その南、棚倉の陣屋でもう一夜を過ごした盛隆の一行を出迎えたのは常陸国、佐竹氏の執事、佐竹義久だった。
先の白河での戦の後もこの辺りは佐竹の領土のままらしく、所々から扇に月丸の佐竹の紋を着けた旗ものが風にはためいているのがうかがえた。
「盛隆さま御自らのお運び、我が殿は驚いておいででございました」
馬を並べてゆるゆると進みながら、義久は愛想の良い笑顔を見せてきた。
「此度の和議は我が蘆名にとっても大事の事ゆえ、儂が自ら出向いてきた。もしや、いらぬ気遣いをさせたか?」
と問う盛隆に、大層に眉をしかめて義久が答えた。
「いいえ、とんでもございません。此度の和議はわが佐竹にとっても大事なる仕儀。蘆名の方々にその儀をご理解頂けたと我が殿もとてもお喜びでございます」
ーまぁ、そんな大層な理由ではなく、単純に盛隆さまにおいでいただけるのが嬉しいだけなのですが......ー
とこっそり金上に耳打ちした声は盛隆には聞こえない。矢祭の山を越えると、周囲の山の姿もなだらかになってくる。
そして常陸佐竹氏の主城、太田城の大手門前で一行を出迎えたのは、他ならぬ佐竹氏の当主、佐竹義重その人だった。
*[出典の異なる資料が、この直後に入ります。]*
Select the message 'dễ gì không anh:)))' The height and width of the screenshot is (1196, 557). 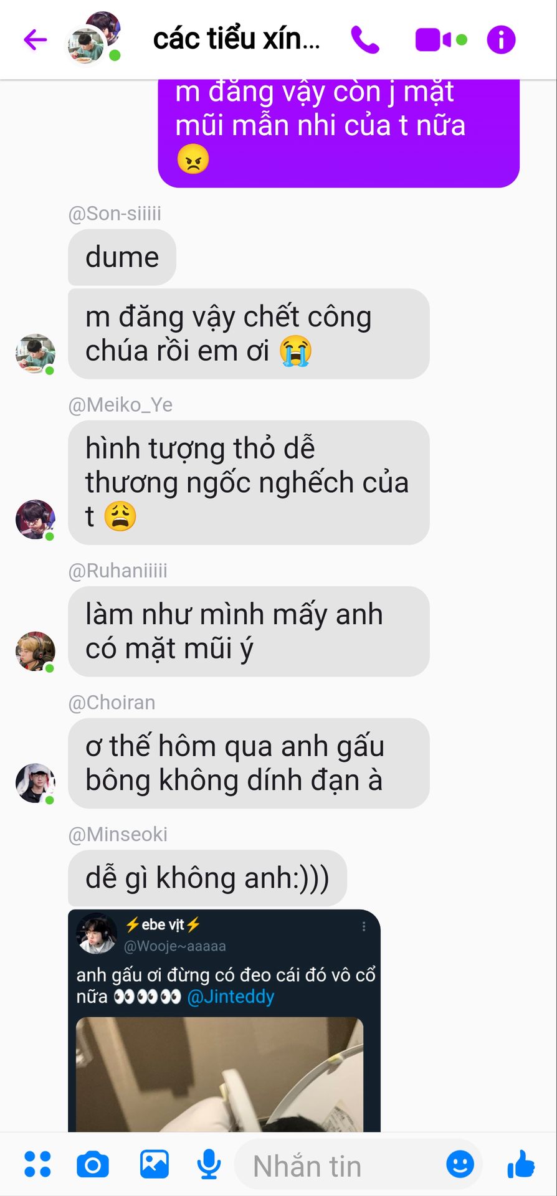207,878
「遠いところをよう参られた。さあこちらに......」
当主一行に誘われて城の奥へと芦を運ぶ。黒川の城は山あいの盆地の中、小高い丘状の場所に建てられているのだが、こちらはそうではなく、周囲より一段と高い山の懐に屋敷を設け、山の頂きのあたりに天守閣を築いた、純然たる山城だった。
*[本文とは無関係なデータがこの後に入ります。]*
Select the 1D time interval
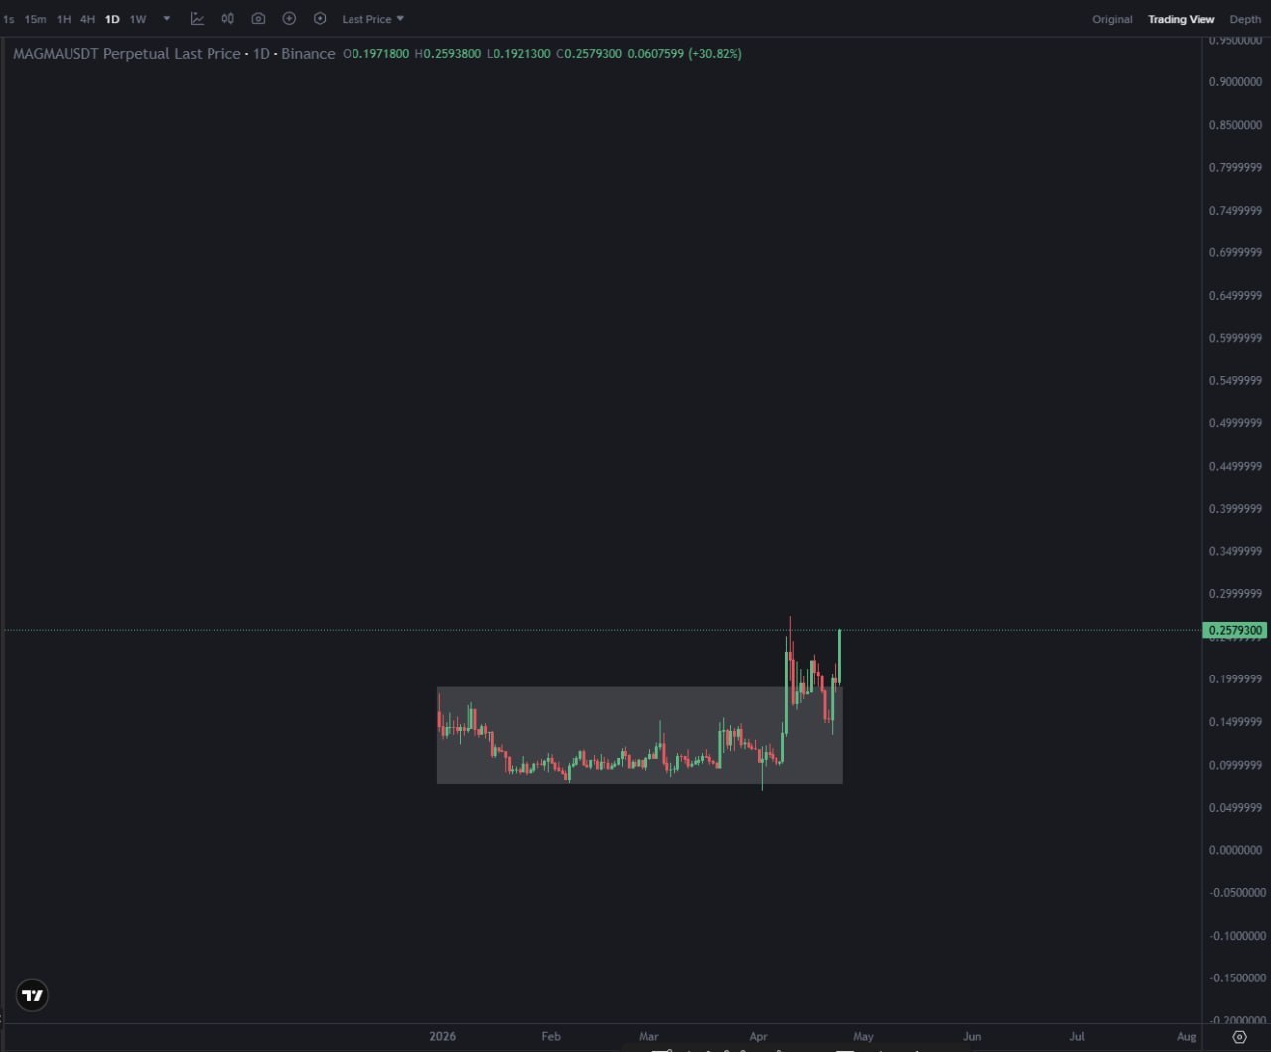Screen dimensions: 1271x1052 pos(112,19)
そして、荷を降ろした盛隆一行が客殿のある三之丸屋敷で一息つくや否や、義重がその天守閣に案内したい、と使いをよこしてきた。
「やれ、せわしないお方にございますな」
和議の話にすら入っていないというのに、先に天守に案内するというのだ。一風変わっているとは思ったが、これも東国流かと苦笑いしながら、盛隆と金上、そして護衛の近習は、義重の側近らしき男について、白壁の間に設けられた階を登っていった。
「お足許にお気をつけいただいて......」
案内された天守は三層でそう高い造りでは無かったが、最上の層で待つ義重が満面の笑みで示した先を見た時、盛隆は、一行は言葉を失った。
「これを真っ先にお見せしたくてな」
扇で指す先に広がるのは、どこまでも平らかな平地だった。大きなる川がゆったりと流れ、その周囲には広い稲田が広がる。黄金色に波打つ穂は豊かな実りを誇っていた。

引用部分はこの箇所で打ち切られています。